The Elephant Trunk Nebula is an emission nebula. Light from the massive star toward the east, HD 206267, ionizes and illuminates the nebula’s dense cloud surface.
Additionally, the elephant’s trunk has more than 250 young stars identified within and around it. This star formation region has very young stars (about 100,000 years old) and older stars (about 2 million years old.)
The Major Types of Nebula
Nebulae are gas and cosmic dust clouds mainly composed of hydrogen and helium. They are vast star nurseries and sometimes star cemeteries, too.
The three major types of nebulae are emission, reflection, and dark. However, you may also read about planetary nebula and supernova remnants (like in the Lupus Constellation.)
Emission nebulae are clouds of ionized gas that emit their own light at optical wavelengths. They form when nearby stars’ intense ultraviolet radiation energizes the gas clouds by stripping electrons from their hydrogen atoms. Then those energized electrons recombine with atoms to change from a higher to a lower energy state. Finally, their energy shines in the form of light, thus causing glowing gas within the nebula.
Dust clouds that primarily reflect a nearby star’s light are called reflection nebulae. Their central stars don’t have enough power to ionize the nebula’s gas, so instead, their light causes their gas and dust to glow. Think of it like a street light shining through and in the fog.
Dark or absorption nebulae are cold black patches in interstellar space. Their irregular shapes block light from any stars lying beyond them. Approximately half of all cosmic material resides within these dark formations. They are so dense that they hold millions of hydrogen molecules per cubic centimeter.
Planetary nebulae form during the deaths of low to medium-mass stars. While they have nothing to do with planets, they get their names because they look like planets.
Stars with a mass at least five times the Sun’s can explode (in the final phase of their lifecycle) into a supernova. They spew contents into space, creating supernova remnants. When these remnants are a few thousand years or younger, the gas inside the nebula mostly comes from the exploded star.
How Big Is Elephant’s Trunk Nebula?
The elephant Trunk winds through IC 1396, a large emission nebula and young star complex on its own. While the elephant trunk spans 20 light-years, this more prominent host spans 100 light-years.
The image below went through digital processing to remove the stars. As a result, it is easier to view the bright ridges swept back by the EGGs. These ridges outline cool-temperature interstellar gas and dust pockets.

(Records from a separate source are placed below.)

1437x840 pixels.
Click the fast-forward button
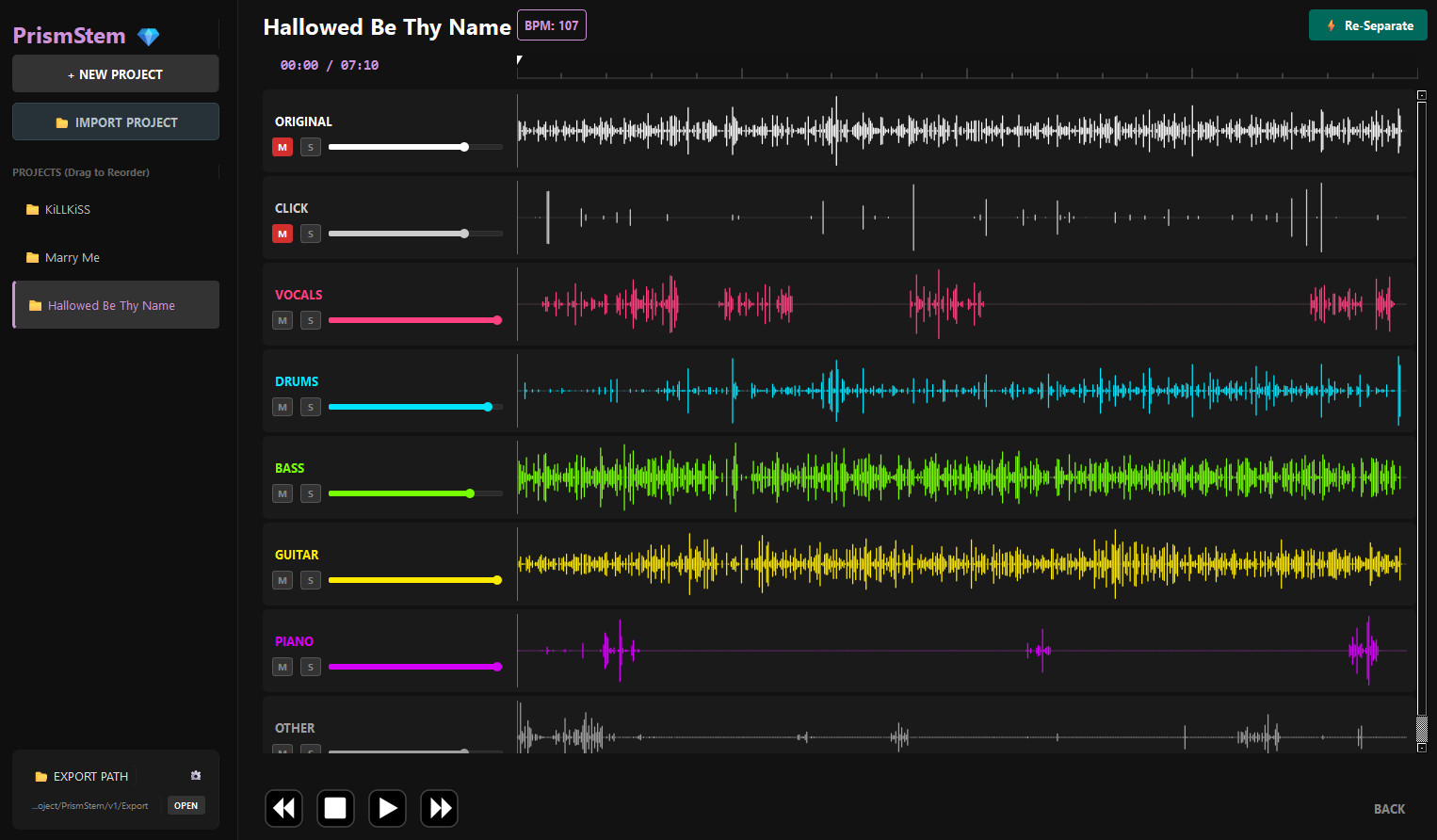pyautogui.click(x=439, y=808)
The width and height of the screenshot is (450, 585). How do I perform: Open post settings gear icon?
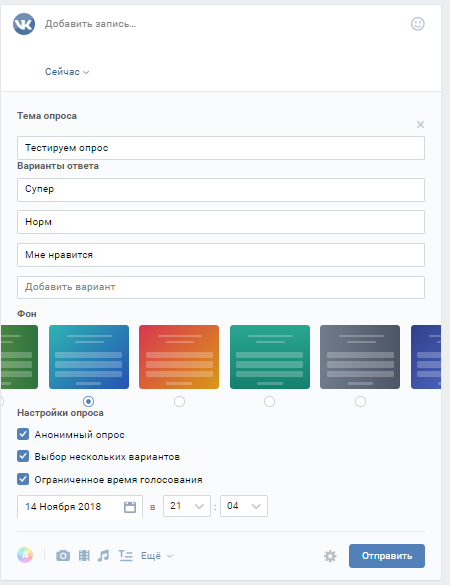click(x=330, y=556)
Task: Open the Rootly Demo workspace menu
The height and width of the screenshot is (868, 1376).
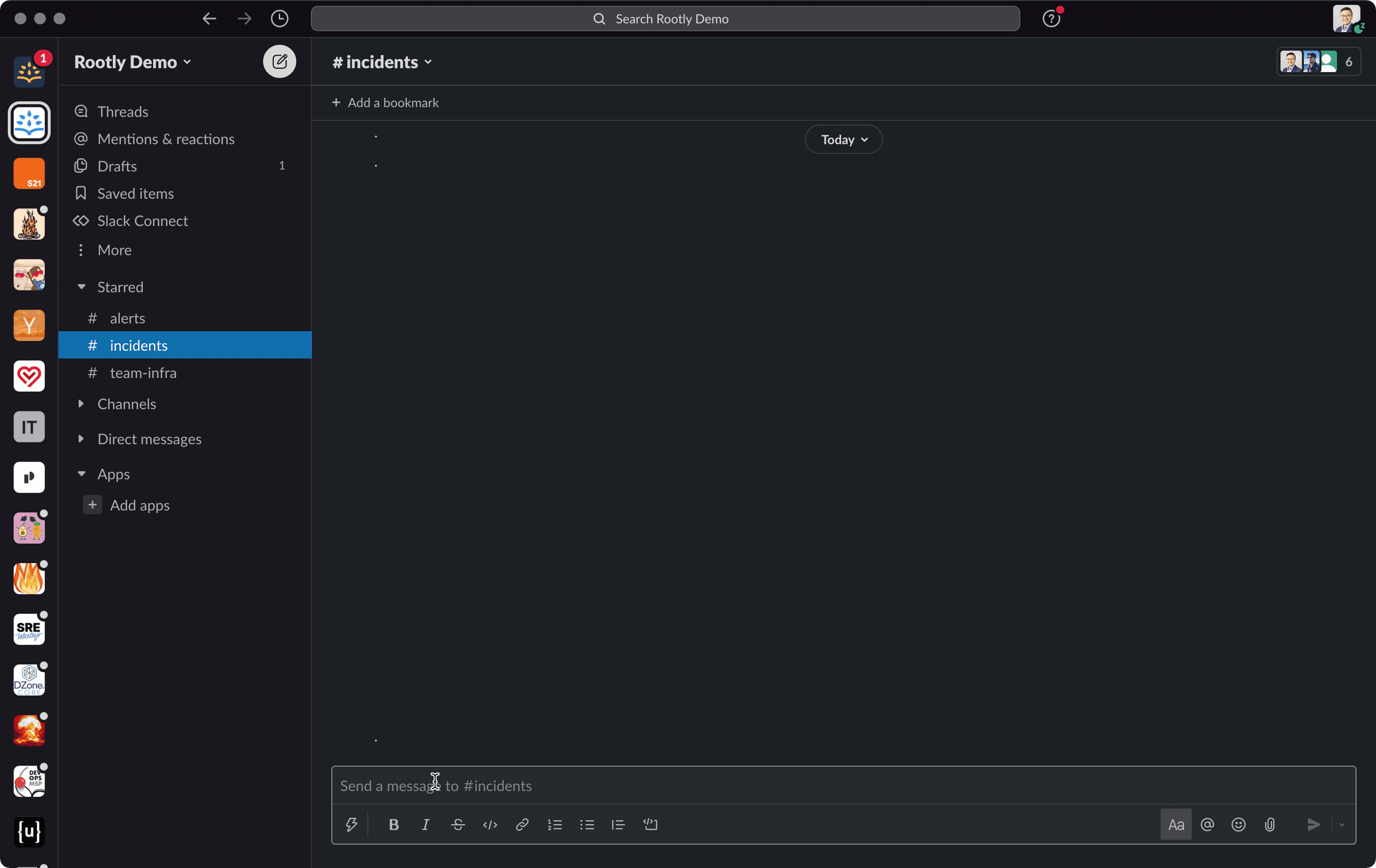Action: click(x=132, y=62)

Notice the dark finger or tendril-shaped clouds. These HII regions hide protostars within themselves and also contain star formation materials.
Another exciting part of this image is “The Caravan.” These dark objects towards the bottom right get their name from appearing to march toward the Elephant’s Trunk. Imagine a caravan of people and package-laden camels trekking through the desert.
This particularly stunning view of the Elephant’s Trunk Nebula gives you an idea of its immensity. The image spans a one-degree-wide field of view, which is approximately the size of 2 full moons.
Interesting Dark Sky Objects Near the Elephant’s Trunk Nebula
The region’s brightest star is Mu Cephei (μ Cep), a red supergiant. It is one of the furthest stars visible without binoculars at an approximate distance of 2,840 light-years away. That’s because this variable star has an average apparent magnitude of 4.08 and a radius of 1,260 to 1,650 times that of the Sun. It is one of the biggest stars ever discovered, so look for it on a dark, cloudless night. Additionally, its striking red color gives Mu Cephei its secondary name of Hershcel’s Garnet Star.
Other notable deep-sky objects near the Elephant’s Trunk Nebula include the Bubble Nebula in Cassiopeia and the Fish, Wizard, and Seahorse Nebulas within Cepheus.
The Elephant’s Trunk Nebula resides in the Cepheus Constellation, about 3,000 light-years from Earth. This vast gas and cosmic dust pillar is approximately 20,000 light-years across within the more significant star cluster, IC 1396.
View it in the Northern hemisphere from any dark sky area throughout the night. You can see it during the summer months. However, cooler months like November with crisp, clear skies make for the best viewing opportunities.